Johnny Loftus of Decider wrote, "In 3 Body Problem, humanity's reaction to the revelation that aliens are real, watching us, and en route to Earth feels on point with our current reality." Dan Selcke gave the episode a "B" grade and wrote, "A good TV show has big crescendos and quieter, subtle trills. You need both to make a symphony. Episode 5 was a crescendo where a network of microfibers chopped up a ship and everyone on board in spectacular fashion. "The Stars Our Destination" is a quiet moment."

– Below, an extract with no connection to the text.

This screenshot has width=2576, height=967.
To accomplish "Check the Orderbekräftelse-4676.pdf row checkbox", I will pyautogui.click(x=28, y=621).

Sean T. Collins of The New York Times wrote, "It had to let up at some point. After five escalating episodes in which each ending was more spectacularly grim than the last, 3 Body Problem took its foot off the gas for its sixth outing. It's hard to begrudge an eight-episode literary adaptation a bit of breathing room." Jerrica Tisdale of Telltale TV wrote, "These episodes shift the story from finding out the problem to solving it. But can a solution exist in a world such as ours? 3 Body Problem excels at interesting storylines with relevancy to current events and a clear perspective. The familiarity of the world makes it easy to connect to it." Greg Wheeler of Review Geek gave the episode a 2 star rating out of 5 and wrote, "Man, if there was ever an accurate title for an episode – this is not it. The real title should have been “filler”. There's absolutely nothing of note within this episode beyond some messaging about class wars. Beyond that, there's really not a whole lot of plot development."